(Beginning of ENTRIES SHOWN)

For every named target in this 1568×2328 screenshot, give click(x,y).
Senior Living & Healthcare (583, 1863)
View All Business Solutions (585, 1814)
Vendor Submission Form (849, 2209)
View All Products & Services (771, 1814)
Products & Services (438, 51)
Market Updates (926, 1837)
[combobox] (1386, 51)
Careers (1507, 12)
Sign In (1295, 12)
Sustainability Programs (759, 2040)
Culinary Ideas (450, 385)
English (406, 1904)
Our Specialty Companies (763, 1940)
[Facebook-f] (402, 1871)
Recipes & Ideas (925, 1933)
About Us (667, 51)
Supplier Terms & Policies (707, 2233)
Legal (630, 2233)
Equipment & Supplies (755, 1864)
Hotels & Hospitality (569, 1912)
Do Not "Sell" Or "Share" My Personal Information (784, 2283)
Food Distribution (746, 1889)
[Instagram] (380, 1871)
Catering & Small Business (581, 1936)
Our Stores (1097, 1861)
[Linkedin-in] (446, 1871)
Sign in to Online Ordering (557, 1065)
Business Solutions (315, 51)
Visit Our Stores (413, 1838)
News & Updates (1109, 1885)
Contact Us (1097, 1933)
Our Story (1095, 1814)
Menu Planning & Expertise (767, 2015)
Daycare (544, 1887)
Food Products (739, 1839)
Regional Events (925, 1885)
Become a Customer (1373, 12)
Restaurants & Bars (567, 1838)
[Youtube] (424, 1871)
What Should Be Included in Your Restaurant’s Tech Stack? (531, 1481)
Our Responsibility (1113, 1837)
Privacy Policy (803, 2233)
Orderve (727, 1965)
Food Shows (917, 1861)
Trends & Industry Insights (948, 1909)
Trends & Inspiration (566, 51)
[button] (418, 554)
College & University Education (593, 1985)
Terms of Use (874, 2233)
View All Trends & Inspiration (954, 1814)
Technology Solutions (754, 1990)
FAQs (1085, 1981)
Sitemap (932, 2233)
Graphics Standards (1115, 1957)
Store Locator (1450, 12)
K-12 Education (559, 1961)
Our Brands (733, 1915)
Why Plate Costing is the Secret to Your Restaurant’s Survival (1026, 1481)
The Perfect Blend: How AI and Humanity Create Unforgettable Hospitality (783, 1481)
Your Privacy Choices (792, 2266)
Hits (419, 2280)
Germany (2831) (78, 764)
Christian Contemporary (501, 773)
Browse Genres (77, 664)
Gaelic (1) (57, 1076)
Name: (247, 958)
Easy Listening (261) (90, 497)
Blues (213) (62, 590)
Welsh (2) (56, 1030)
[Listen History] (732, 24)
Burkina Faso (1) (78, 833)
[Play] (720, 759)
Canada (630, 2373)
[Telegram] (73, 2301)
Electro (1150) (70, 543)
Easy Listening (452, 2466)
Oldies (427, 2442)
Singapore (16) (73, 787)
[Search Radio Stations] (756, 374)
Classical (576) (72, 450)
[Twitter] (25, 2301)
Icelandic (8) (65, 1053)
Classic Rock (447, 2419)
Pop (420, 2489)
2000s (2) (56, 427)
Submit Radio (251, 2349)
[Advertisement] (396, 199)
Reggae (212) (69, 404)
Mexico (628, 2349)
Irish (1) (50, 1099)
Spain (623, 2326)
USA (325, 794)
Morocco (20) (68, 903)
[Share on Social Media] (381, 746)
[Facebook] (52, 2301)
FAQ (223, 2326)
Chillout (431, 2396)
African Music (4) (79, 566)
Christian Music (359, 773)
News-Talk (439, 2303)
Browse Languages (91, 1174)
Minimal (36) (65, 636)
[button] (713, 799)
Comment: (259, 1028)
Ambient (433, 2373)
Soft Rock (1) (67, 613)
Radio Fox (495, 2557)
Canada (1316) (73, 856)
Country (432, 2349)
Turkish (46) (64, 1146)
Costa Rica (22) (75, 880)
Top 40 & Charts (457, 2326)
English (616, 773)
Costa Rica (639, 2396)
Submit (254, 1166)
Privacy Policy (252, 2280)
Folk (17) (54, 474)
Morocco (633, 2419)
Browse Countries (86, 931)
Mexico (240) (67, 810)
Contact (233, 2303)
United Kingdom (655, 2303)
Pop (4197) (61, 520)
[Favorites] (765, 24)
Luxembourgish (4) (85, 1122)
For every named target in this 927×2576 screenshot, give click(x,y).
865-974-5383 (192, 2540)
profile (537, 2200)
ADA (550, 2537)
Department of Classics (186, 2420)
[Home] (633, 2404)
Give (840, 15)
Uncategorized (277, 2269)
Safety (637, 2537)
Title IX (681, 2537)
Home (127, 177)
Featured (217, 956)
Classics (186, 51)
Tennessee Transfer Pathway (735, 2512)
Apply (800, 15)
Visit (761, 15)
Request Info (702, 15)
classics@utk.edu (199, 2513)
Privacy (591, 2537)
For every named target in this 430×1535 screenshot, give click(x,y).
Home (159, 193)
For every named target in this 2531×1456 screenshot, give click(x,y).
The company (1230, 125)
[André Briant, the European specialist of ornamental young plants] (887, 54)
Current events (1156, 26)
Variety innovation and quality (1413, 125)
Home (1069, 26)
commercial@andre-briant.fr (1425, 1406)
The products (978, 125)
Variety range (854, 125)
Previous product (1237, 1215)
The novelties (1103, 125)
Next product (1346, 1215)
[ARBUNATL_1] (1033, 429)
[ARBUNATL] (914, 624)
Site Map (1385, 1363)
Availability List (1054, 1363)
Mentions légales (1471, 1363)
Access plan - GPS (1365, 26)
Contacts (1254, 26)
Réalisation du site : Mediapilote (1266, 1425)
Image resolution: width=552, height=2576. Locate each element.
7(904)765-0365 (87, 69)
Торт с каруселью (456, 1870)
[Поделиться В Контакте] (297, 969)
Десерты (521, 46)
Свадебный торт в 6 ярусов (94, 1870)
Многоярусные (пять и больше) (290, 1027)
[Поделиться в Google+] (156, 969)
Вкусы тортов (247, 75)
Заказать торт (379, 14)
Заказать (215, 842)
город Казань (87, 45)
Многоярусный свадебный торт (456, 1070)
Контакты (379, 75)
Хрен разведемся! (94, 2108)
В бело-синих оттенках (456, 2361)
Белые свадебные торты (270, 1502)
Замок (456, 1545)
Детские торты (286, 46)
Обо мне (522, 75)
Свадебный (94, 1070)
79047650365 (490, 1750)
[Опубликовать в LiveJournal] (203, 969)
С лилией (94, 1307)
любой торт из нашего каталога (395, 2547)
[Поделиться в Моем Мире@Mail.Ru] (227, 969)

(End of ENTRIES SHOWN)

#### [WHAT IS NEEDED]
Write out exactly the lines that fall from the line with "Culinary Ideas (450, 385)" to the line with "Graphics Standards (1115, 1957)" in the records above, keeping both ends.

#### [SOLUTION TO THE PROBLEM]
Culinary Ideas (450, 385)
English (406, 1904)
Our Specialty Companies (763, 1940)
[Facebook-f] (402, 1871)
Recipes & Ideas (925, 1933)
About Us (667, 51)
Supplier Terms & Policies (707, 2233)
Legal (630, 2233)
Equipment & Supplies (755, 1864)
Hotels & Hospitality (569, 1912)
Do Not "Sell" Or "Share" My Personal Information (784, 2283)
Food Distribution (746, 1889)
[Instagram] (380, 1871)
Catering & Small Business (581, 1936)
Our Stores (1097, 1861)
[Linkedin-in] (446, 1871)
Sign in to Online Ordering (557, 1065)
Business Solutions (315, 51)
Visit Our Stores (413, 1838)
News & Updates (1109, 1885)
Contact Us (1097, 1933)
Our Story (1095, 1814)
Menu Planning & Expertise (767, 2015)
Daycare (544, 1887)
Food Products (739, 1839)
Regional Events (925, 1885)
Become a Customer (1373, 12)
Restaurants & Bars (567, 1838)
[Youtube] (424, 1871)
What Should Be Included in Your Restaurant’s Tech Stack? (531, 1481)
Our Responsibility (1113, 1837)
Privacy Policy (803, 2233)
Orderve (727, 1965)
Food Shows (917, 1861)
Trends & Industry Insights (948, 1909)
Trends & Inspiration (566, 51)
[button] (418, 554)
College & University Education (593, 1985)
Terms of Use (874, 2233)
View All Trends & Inspiration (954, 1814)
Technology Solutions (754, 1990)
FAQs (1085, 1981)
Sitemap (932, 2233)
Graphics Standards (1115, 1957)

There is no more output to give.